→ **Metin alıntısı**:
Cumhuriyet ve Kemalizm-Atatürk üzerinde biraz daha geniş duracak olmamız, Cumhuriyet ve Kemalizm’in bugünleri de belirleyen zeminden kaynaklı olmasındandır. Bugün tekelci holdingler olan Koç ve Sabancıların zenginliklerinin temelleri o dönem özellikle İzmir İktisat Kongresi ile atılmıştır. Bu anlamda kapitalizmin ( Bu kapitalizmin gelişmiş sanayi kapitalizmi olmayışı bir illüzyon yaratmaktadır. Oysa genelde kapitalizmin tarihi 500 yıl olmasına rağmen sanayi kapitalizmi tarihi 200 yıllara tekabül etmektedir ) adı olan Cumhuriyet burjuva cumhuriyet olarak şekillenmiştir.

→ **Veri bloğu**:

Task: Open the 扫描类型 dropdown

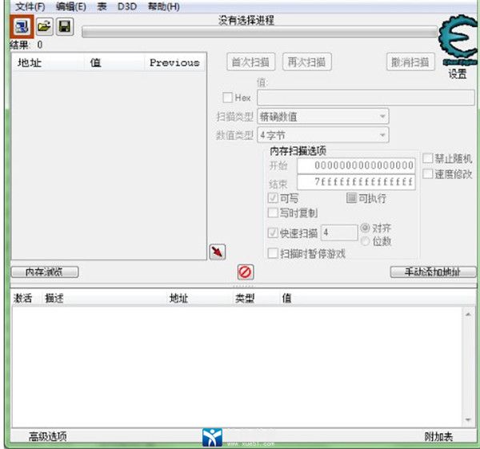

→ **Yapmanız gereken**:
Cumhuriyet ve Kemalizm üzerine yazılmış metni, son cümlesinden sonraki yerden itibaren devam ettirin.

→ **Yazılı yanıt**:
Dolayısıyla kurtuluş savaşı, cumhuriyet, Kemalizm resmi tarih tezleri olarak bir illüzyon ve manipülasyonun adı olmuştur. Çünkü resmi tarih, egemen sınıfların bilinmesini istediği tarihtir. Resmi tarih, yalan, tahrifat, yok saymaya , adıyla çağırmamaya, sansür v e oto sansüre dayanan bir tarih versiyonudur. Okullarda okutulan tarih her zaman “kaybedenlerin değil” kazananların, kitlelerin değil komutanların, kralların, padişahların, imparatorların, ulu önderlerin yazdıkları, yazdırdıkları tarihtir.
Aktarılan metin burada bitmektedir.